I love college basketball. I always have. When I was a kid I memorized who won the national championship in college basketball every year from 1960-2008. No joke, come ask me sometime. It’s safe to say I’m about as big of a college basketball fan as you can find, so what I’m about to write pains me greatly.
One afternoon over winter break I found myself watching the South Carolina vs. Memphis basketball game. The Gamecocks won (which really should be the main point here, especially considering we easily could have disbanded our men’s basketball program five years ago without anyone blaming us), but that wasn’t what stuck with me. It was the 68 combined fouls called and the 99 combined free throws shot. That’s not a misprint. There were almost twice as many fouls called as shots made, and South Carolina had more free throws than Memphis had shots from the field. It was a prime example of why college basketball is almost unwatchable today.
For the 2013-14 season the NCAA passed new rules in college basketball. Dubbed the “freedom of movement” rules, they emphasize better fundamental defense; which, if you look at what a score-fest the NBA is, probably wasn’t a bad idea.

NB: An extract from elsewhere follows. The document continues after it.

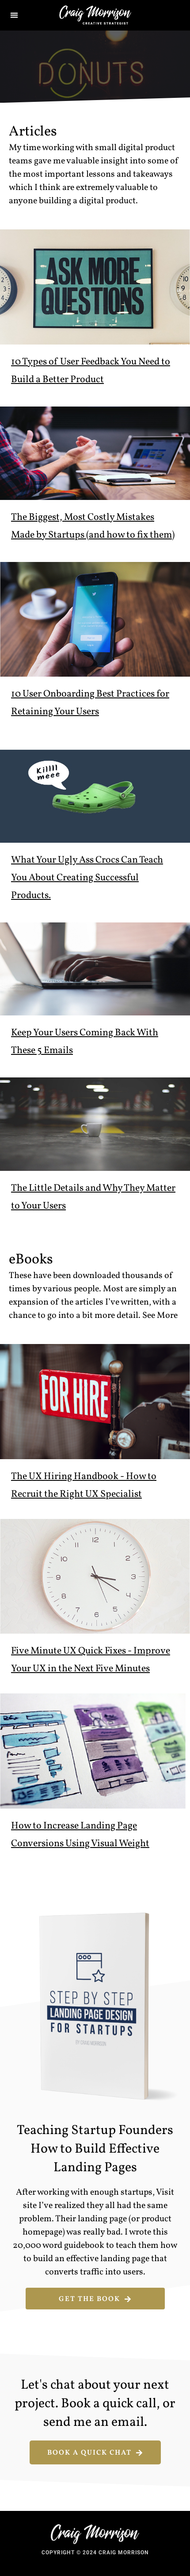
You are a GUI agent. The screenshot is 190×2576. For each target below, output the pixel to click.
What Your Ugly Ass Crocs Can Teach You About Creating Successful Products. (87, 878)
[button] (14, 15)
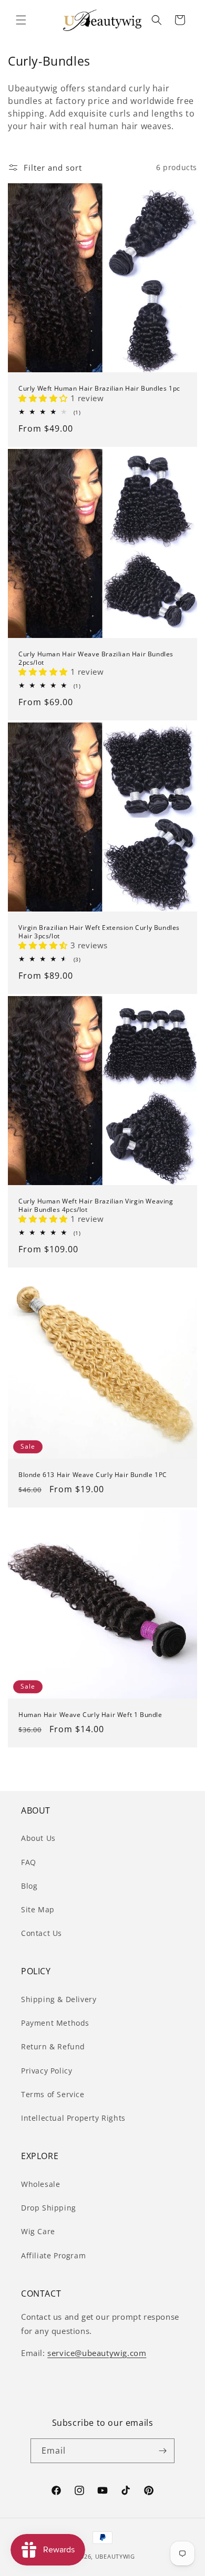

The problem is that the rules cut out just about any contact between a defender and the man with the ball. The thinking process was that a dribbler should be able to move freely and make an offensive move to score without getting bumped or hit in any way. Unfortunately, the rule has been taken to an extreme level in the last two years, to the point that it is hurting the college game.
Today if you go up and get touched in the paint, it’s a foul almost 100 percent of the time. If you bump a ball handler 35 feet from the basket? Foul. It has almost completely eliminated the back-and-forth transition game in college because there’s a whistle on almost every play. Instead of promoting better defense, the new rules reward terrible basketball. Players throw themselves wildly into the lane because they know they’ll get calls, turning the game into a 40-minute free throw shooting contest. It’s horrible.
Here’s the bottom line: it’s impossible to not touch people in basketball. Guys shouldn’t get mugged going to the basket, but they shouldn’t get bailed out just because they were touched, either. You shouldn’t be allowed to grab someone dribbling the ball, but if you barely touch them with your hand, is that really a foul? Until the NCAA finds the happy medium between too rough and whatever it is we have now, the college game is going to suffer.